L'ex primo cittadino è accusato di diversi illeciti nella gestione dei migranti. Il suo modello di accoglienza era diventato famoso in tutto il mondo
Sette anni e undici mesi di reclusione: è la richiesta di condanna avanzata dal pm di Locri nei confronti dell'ex sindaco di Riace Domenico Lucano, nel processo "Xenia". L'ex primo cittadino è accusato di associazione a delinquere, abuso d'ufficio, truffa, concussione, peculato, turbativa d'asta, falsità ideologica e favoreggiamento dell'immigrazione clandestina per presunti illeciti nella gestione del sistema di accoglienza dei migranti.
"La richiesta così alta è l'ennesima dimostrazione che Riace e il modello che avevamo realizzato fanno paura. E' stato un ideale politico che vogliono distruggere. Non è un caso che comincia tutto nel 2016 quando l'area progressista apre le porte alla criminalizzazione della solidarietà in Italia e in Europa. Dopo arriva Salvini e completa l'opera. Non è nemmeno un caso che oggi a Riace l'accoglienza ancora resiste e la mission continua senza fondi pubblici e tra mille difficolta. Questa è la risposta più forte. Oggi è stata la giornata della Procura. Ma l'ultimo capitolo si deve ancora scrivere". Così Domenico Lucano.
"Accuse inventate" "Alcune accuse - è il commento dell'ex sindaco, che non era presente in aula, subito dopo la fine della requisitoria del pm - sono completamente inventate. Il profilo che hanno tratteggiato non corrisponde al mio. Non sono io quello che vogliono fare passare".
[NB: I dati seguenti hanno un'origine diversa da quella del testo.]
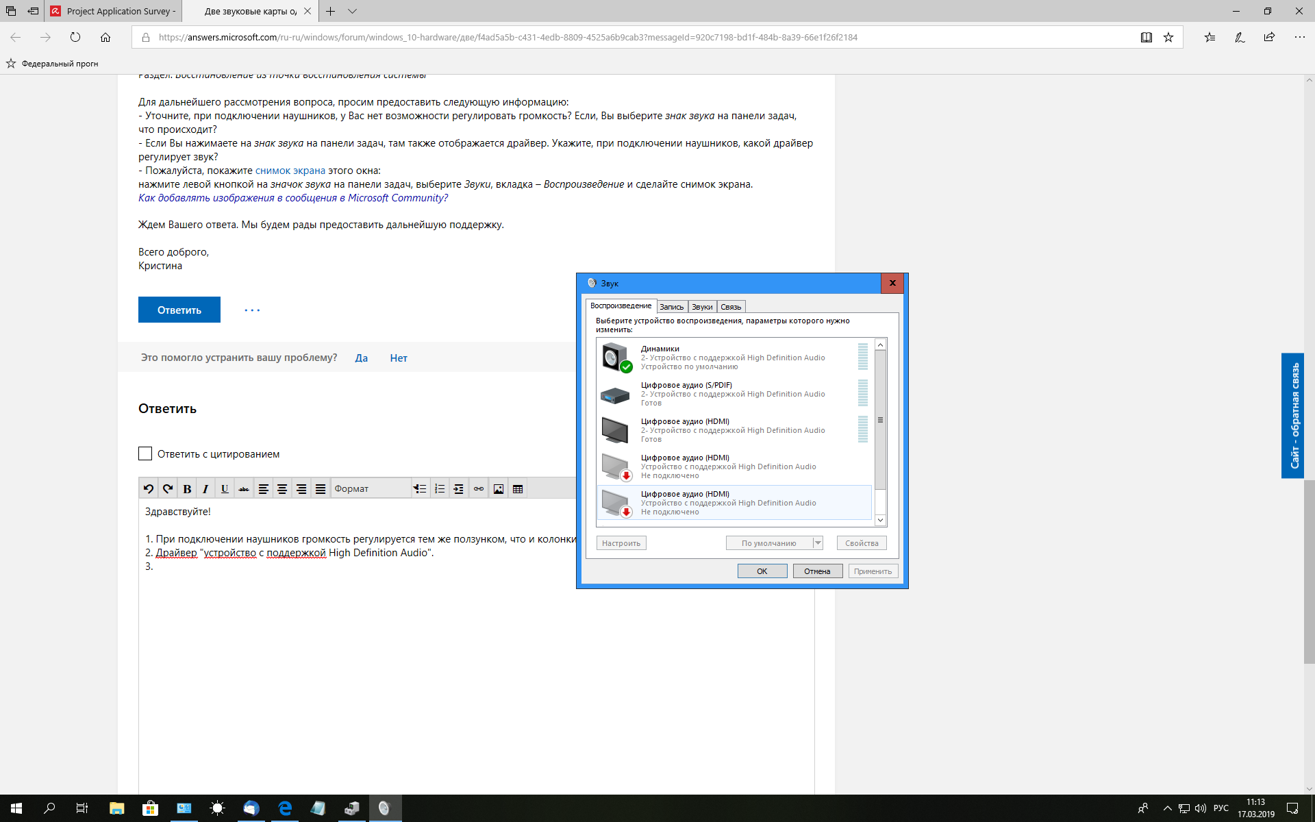
Task: Click the Bold formatting icon
Action: click(188, 488)
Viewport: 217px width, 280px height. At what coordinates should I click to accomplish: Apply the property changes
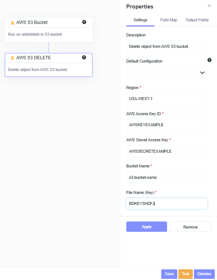click(147, 227)
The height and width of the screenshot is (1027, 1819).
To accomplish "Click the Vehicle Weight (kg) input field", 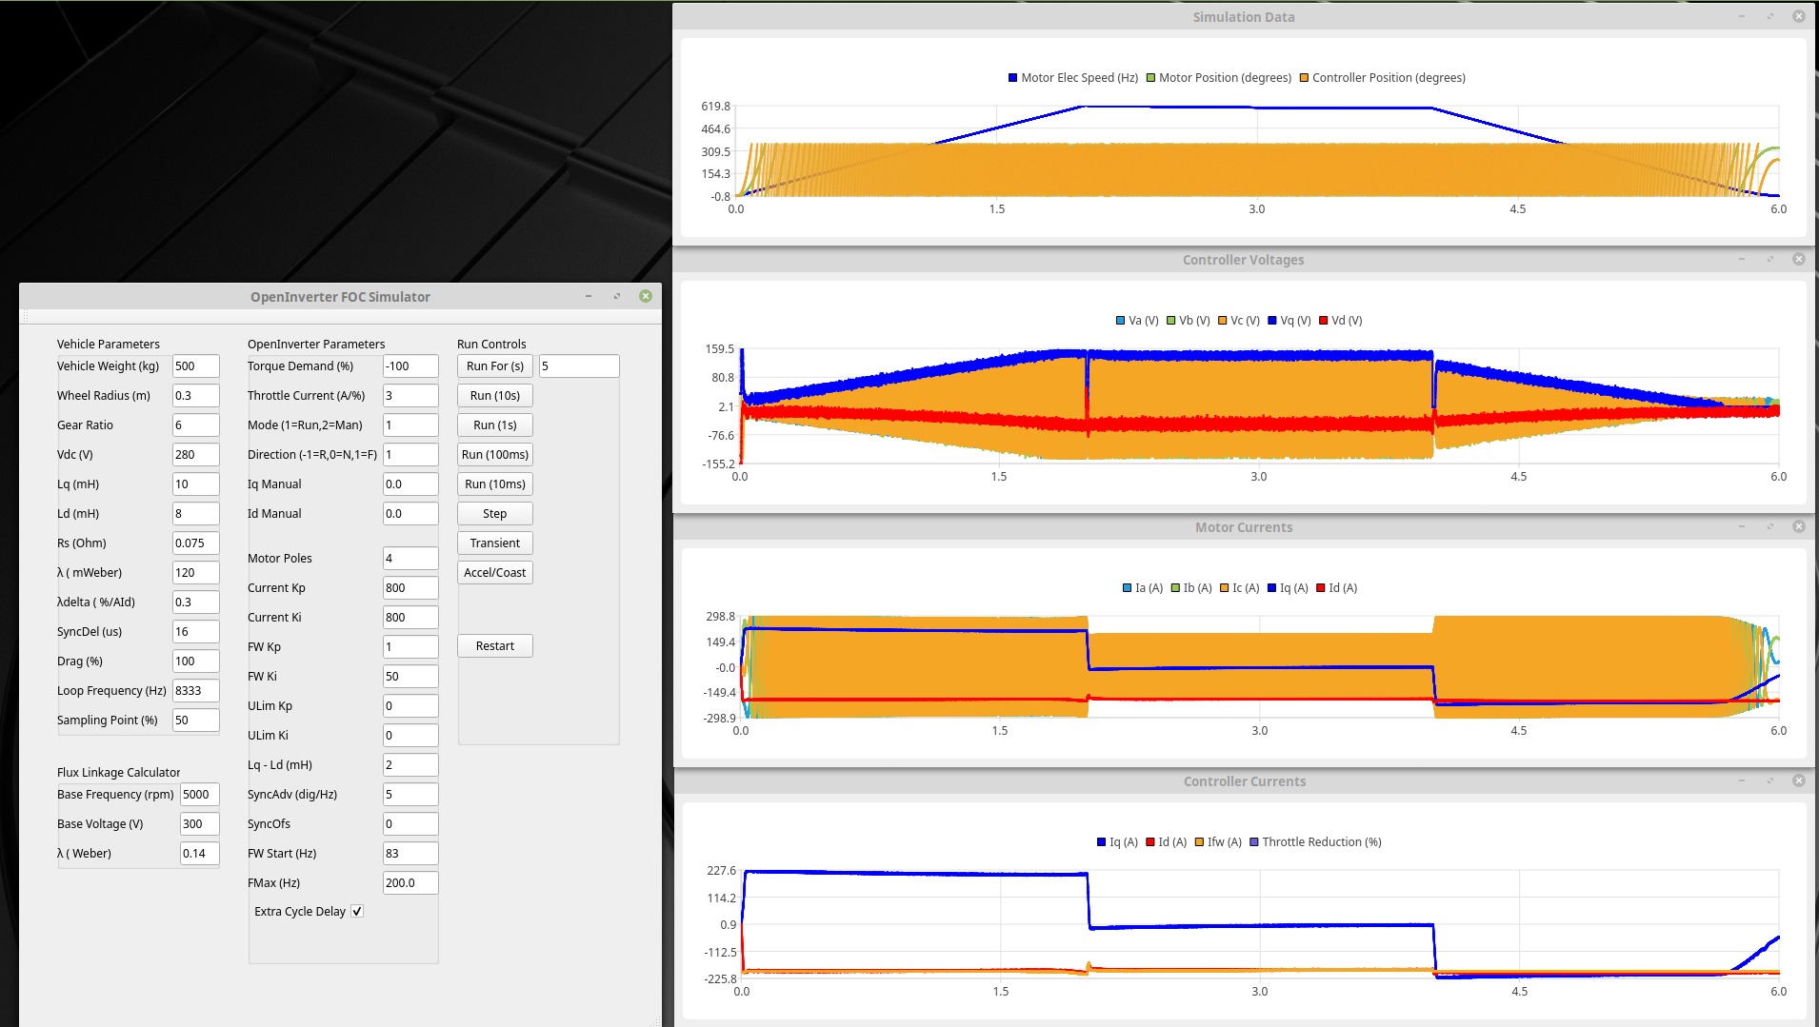I will (x=195, y=366).
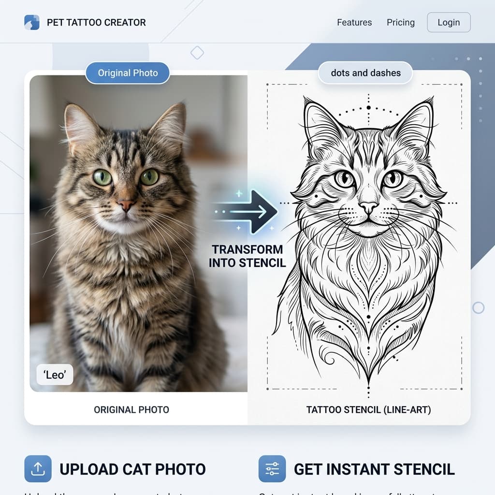Click the UPLOAD CAT PHOTO heading
This screenshot has width=495, height=495.
132,469

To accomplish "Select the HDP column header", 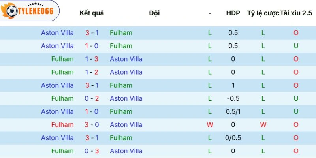I will pyautogui.click(x=233, y=13).
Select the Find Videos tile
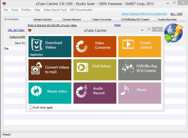This screenshot has width=188, height=138. (95, 70)

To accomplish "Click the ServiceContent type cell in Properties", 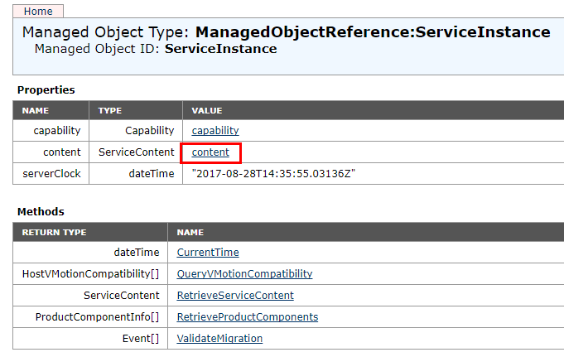I will click(137, 152).
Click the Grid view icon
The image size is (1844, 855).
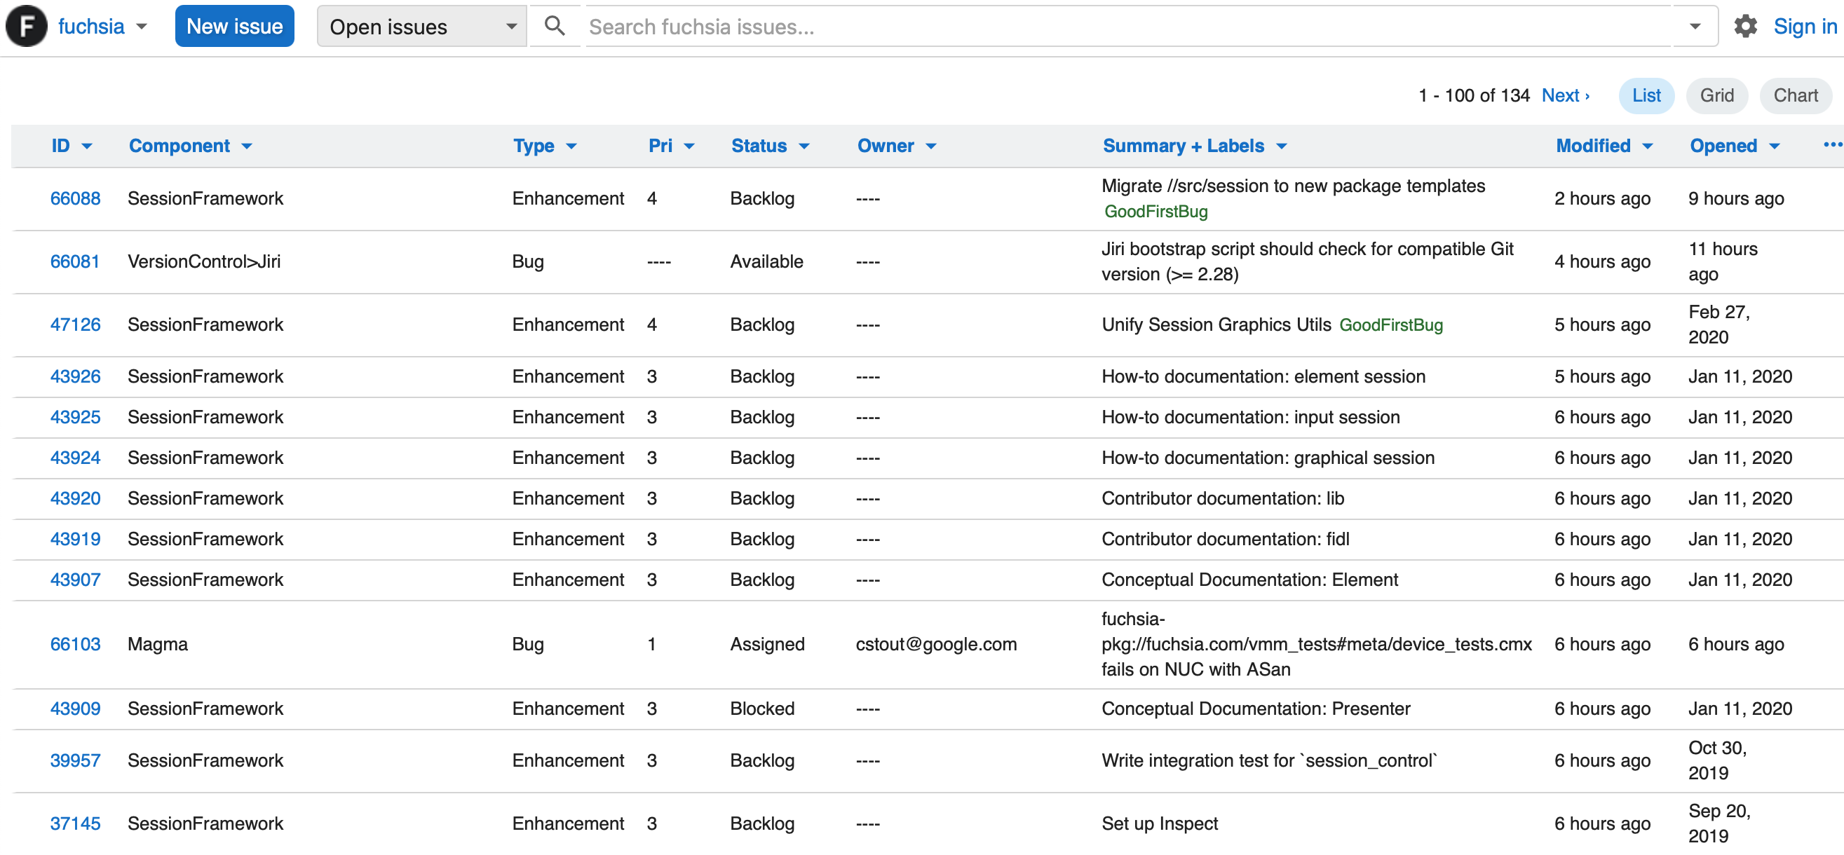click(1719, 95)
"Per me - prosegue - la politica è un ideale. Io ho solo creduto in un ideale. Ogni passo che ho fatto ha avuto queste motivazioni, per il riscatto delle persone che arrivano a Riace. La Procura insiste che io ho avuto motivazioni politiche legate a candidature. Quello che non dice il pm è che io non mi sono mai candidato se non al Comune di Riace rifiutando proposte come quella al Parlamento europeo, alle politiche e alle regionali. All'inizio mi hanno accusato di aver fatto sparire milioni di euro, poi il teorema della Procura è cambiato perché il dibattimento ha dimostrato che non era vero e così hanno ripiegato su motivazioni politiche inesistenti".